# WHAT YOU NEED TO DO
Write out exactly the lines of the entries below from the one holding "Vladimir Kovačević: OJT" to the one holding "Ostali sportovi", inclusive, and leave out all other lines.

# EXERCISE INPUT
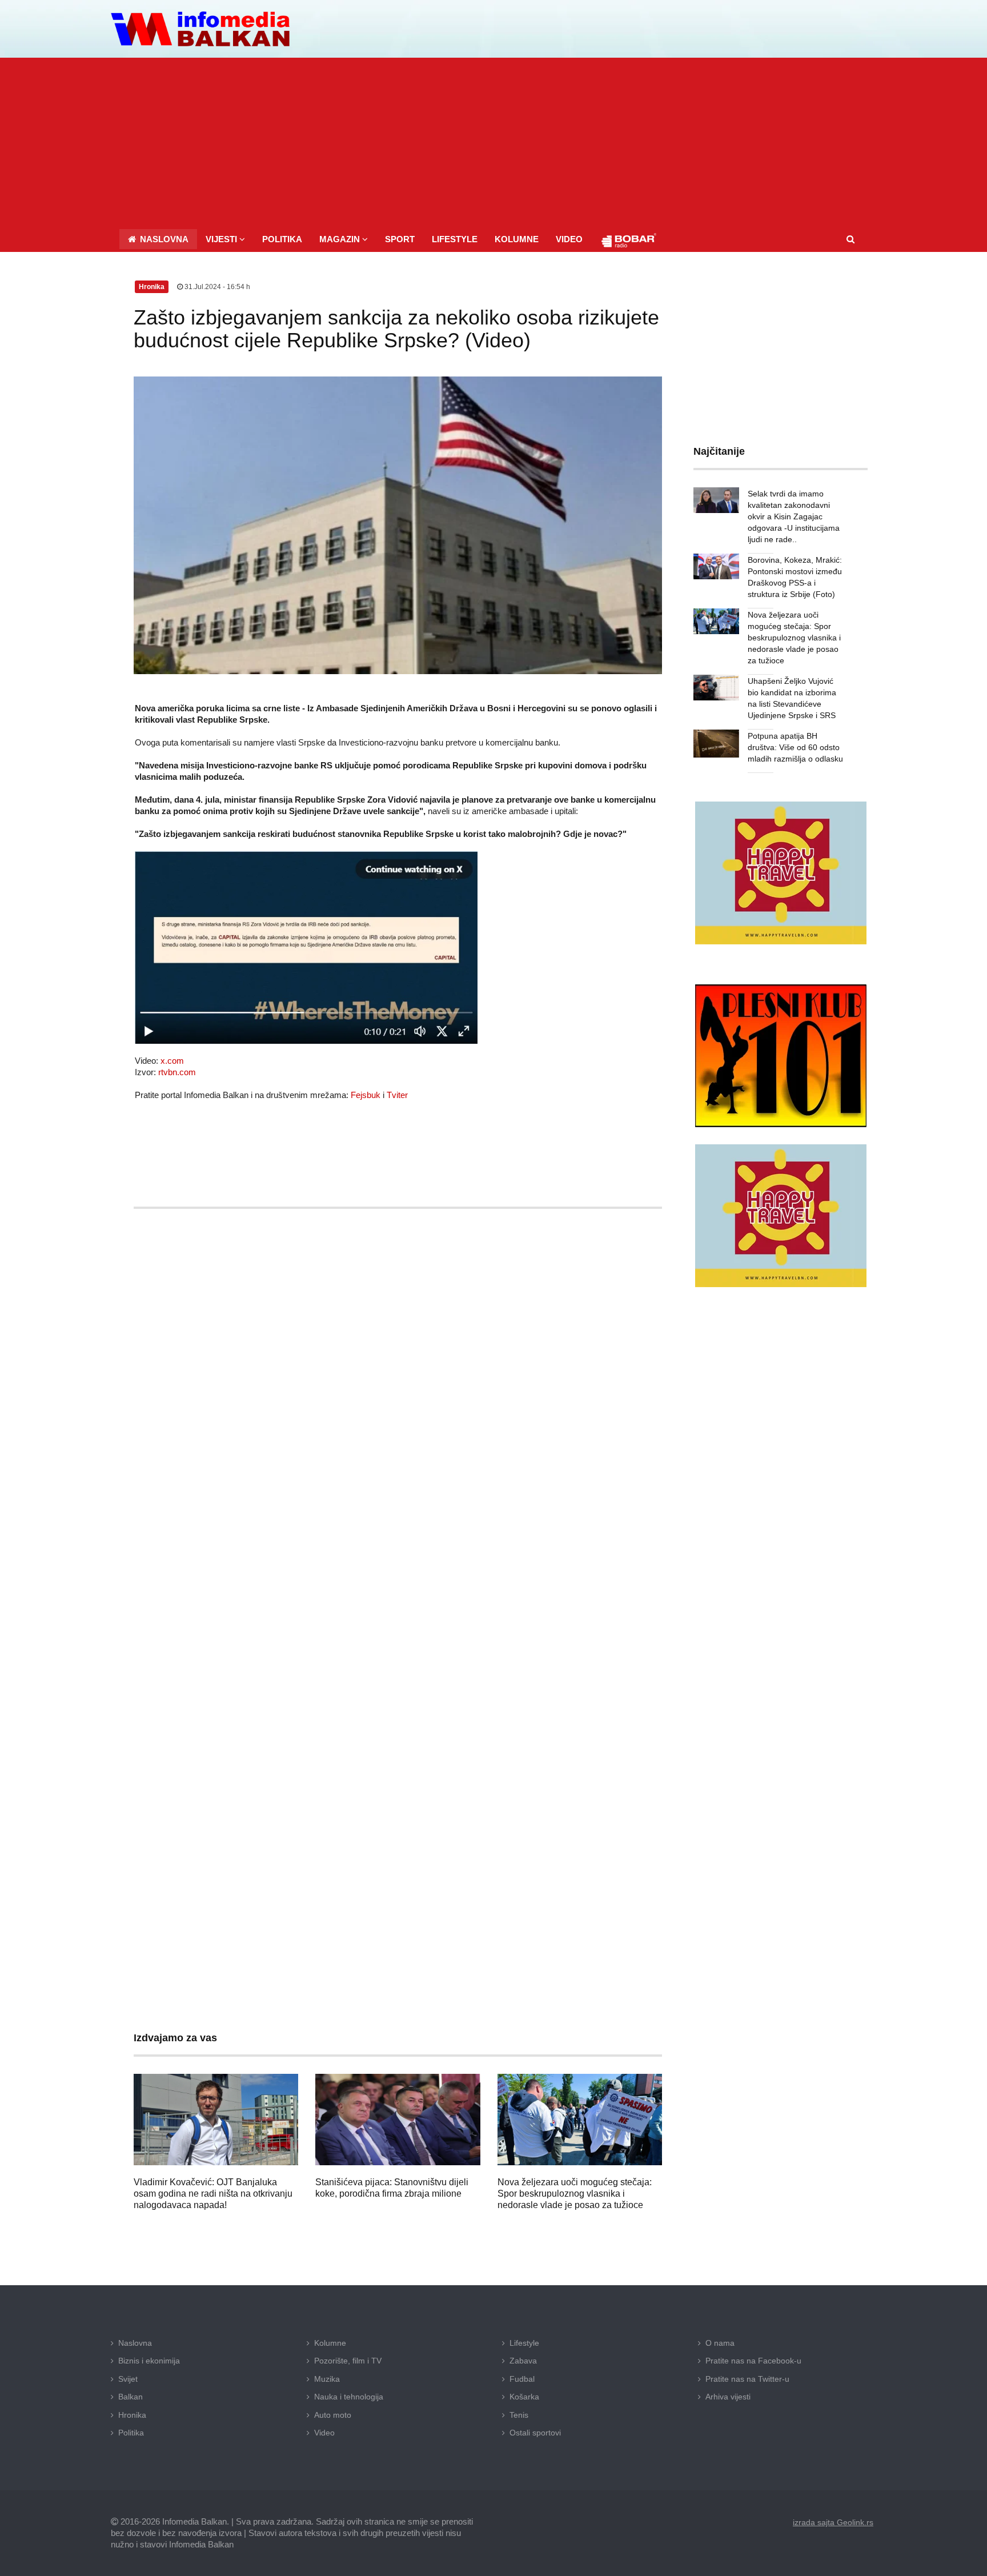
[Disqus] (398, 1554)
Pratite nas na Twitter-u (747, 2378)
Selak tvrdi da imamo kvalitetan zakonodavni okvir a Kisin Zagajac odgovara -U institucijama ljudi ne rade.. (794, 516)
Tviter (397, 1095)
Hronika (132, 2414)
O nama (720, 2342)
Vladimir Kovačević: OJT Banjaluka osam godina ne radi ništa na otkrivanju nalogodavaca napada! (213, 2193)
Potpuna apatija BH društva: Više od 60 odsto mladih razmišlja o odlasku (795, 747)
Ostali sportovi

...

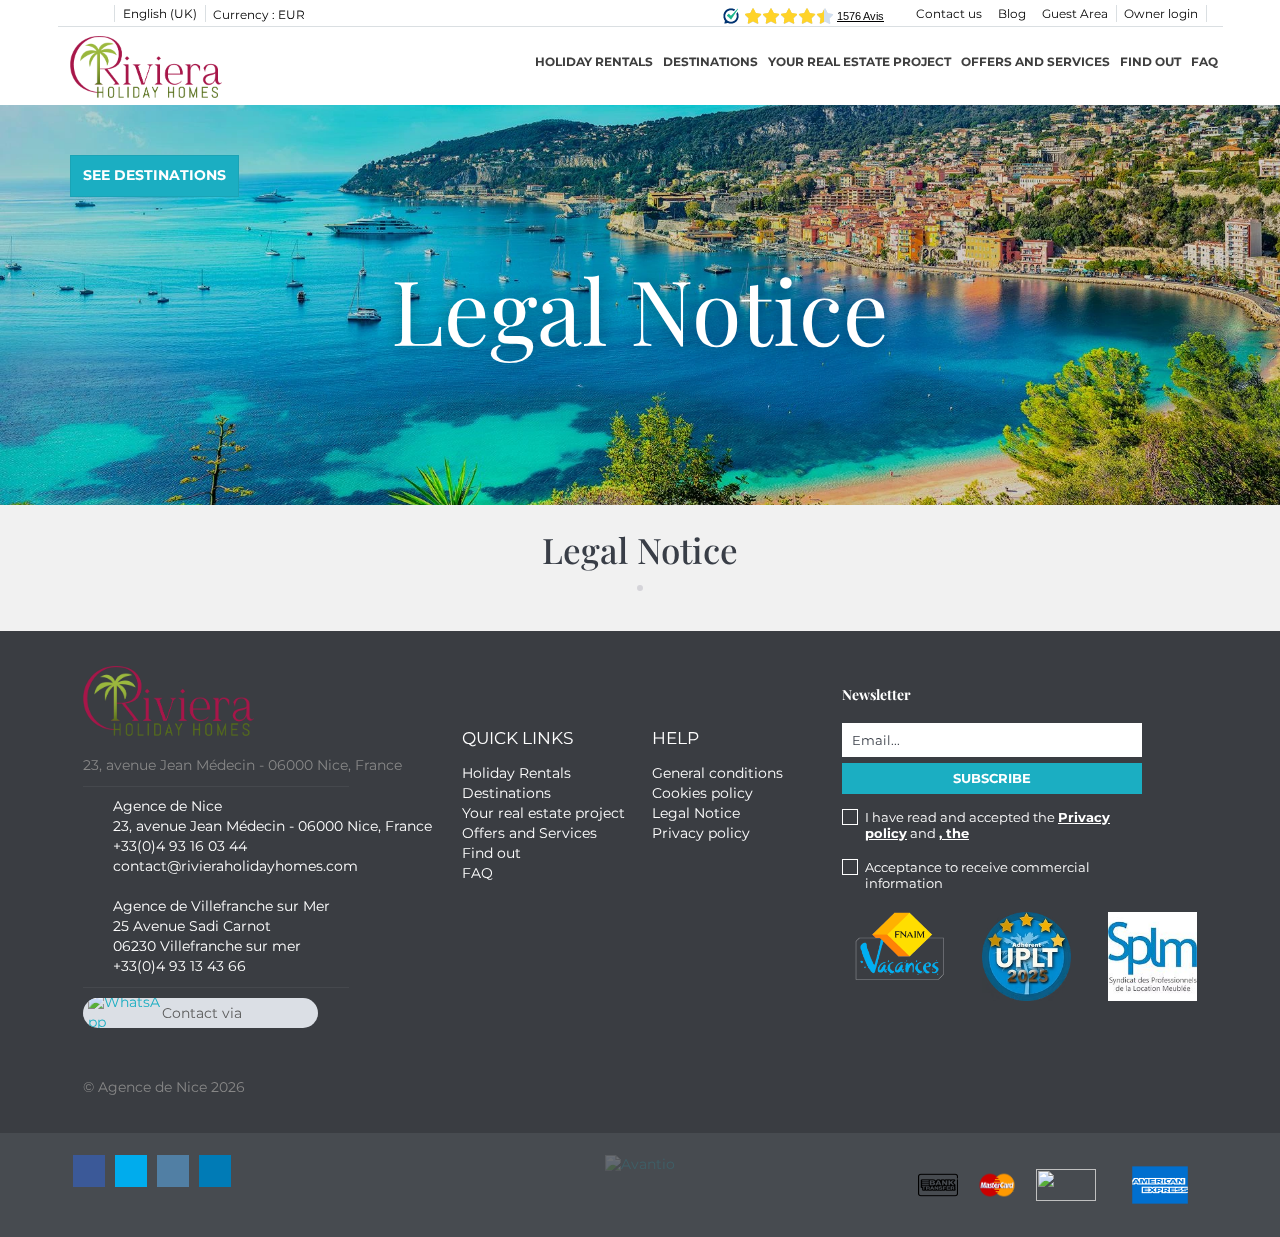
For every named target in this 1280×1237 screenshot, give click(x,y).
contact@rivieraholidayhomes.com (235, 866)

# RESPONSE BOX
Vladimir Kovačević: OJT Banjaluka osam godina ne radi ništa na otkrivanju nalogodavaca napada! (213, 2193)
Potpuna apatija BH društva: Više od 60 odsto mladih razmišlja o odlasku (795, 747)
Ostali sportovi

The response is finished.